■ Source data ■
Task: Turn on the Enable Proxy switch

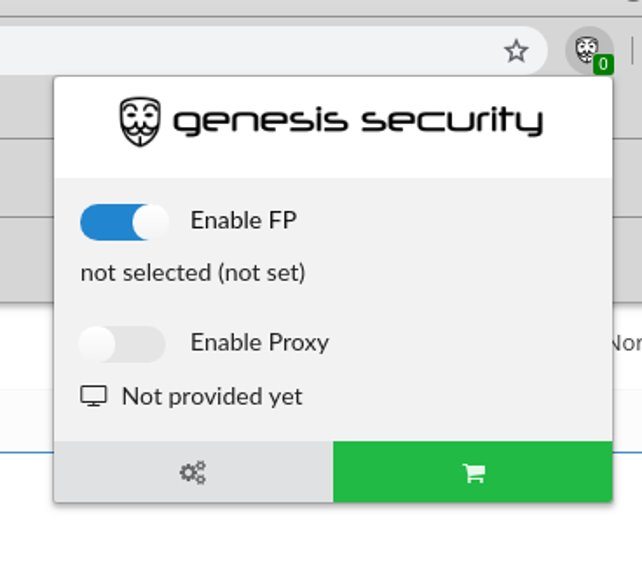Action: [122, 344]
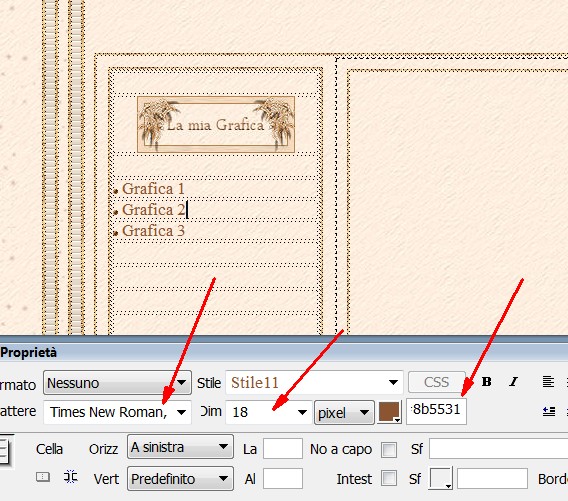
Task: Enable the No a capo checkbox
Action: 389,450
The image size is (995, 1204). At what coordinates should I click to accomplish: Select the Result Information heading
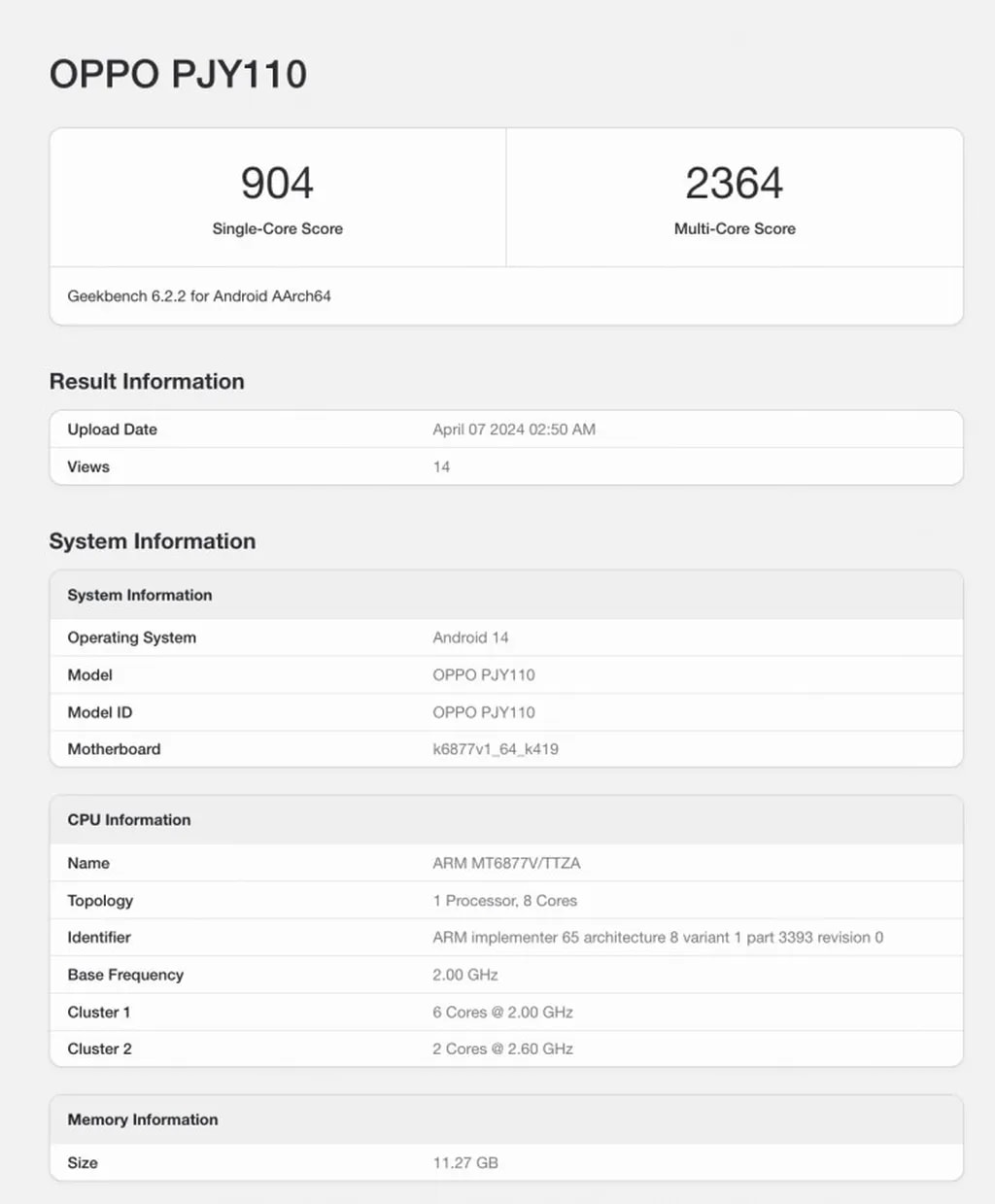click(x=147, y=382)
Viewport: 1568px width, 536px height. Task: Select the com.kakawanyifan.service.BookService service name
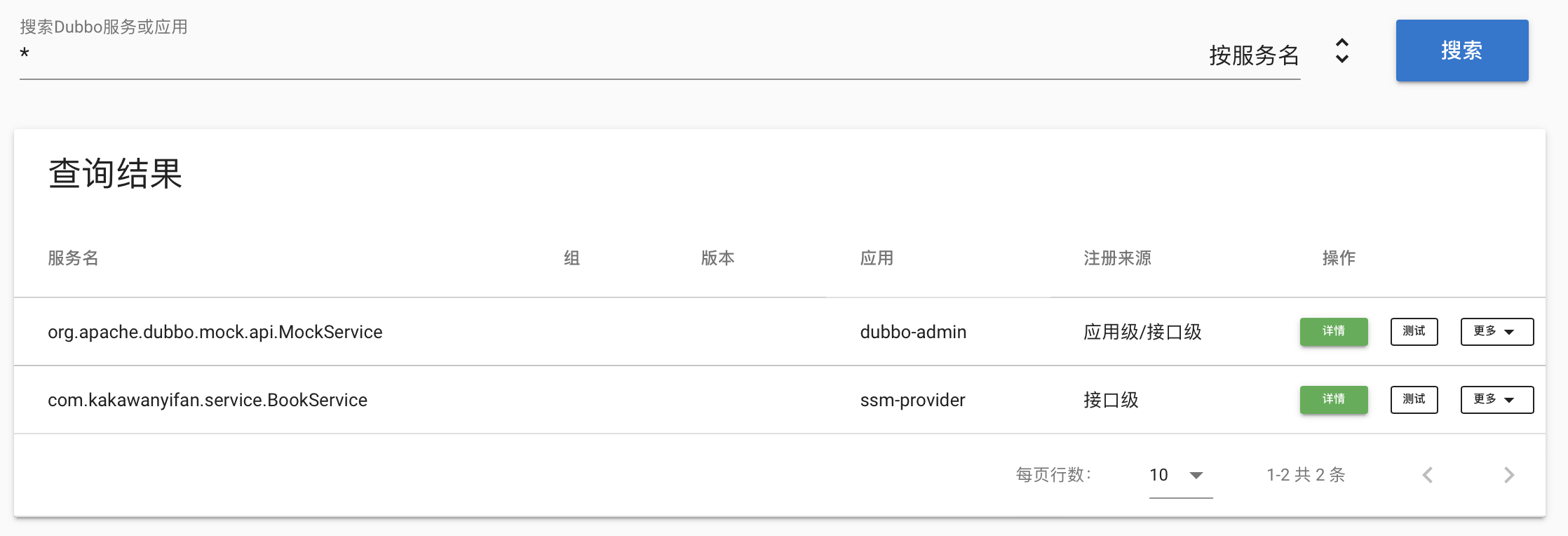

■ The problem ■
Leave out the pictures; repeat the data exactly.

■ Exercise output ■
Task: Turn on the Enable Proxy switch

Action: [122, 344]
Task: Enable the No a capo checkbox
Action: 389,450
The image size is (995, 1204). At what coordinates should I click to accomplish: Select the Result Information heading
click(x=147, y=382)
Viewport: 1568px width, 536px height. Task: Select the com.kakawanyifan.service.BookService service name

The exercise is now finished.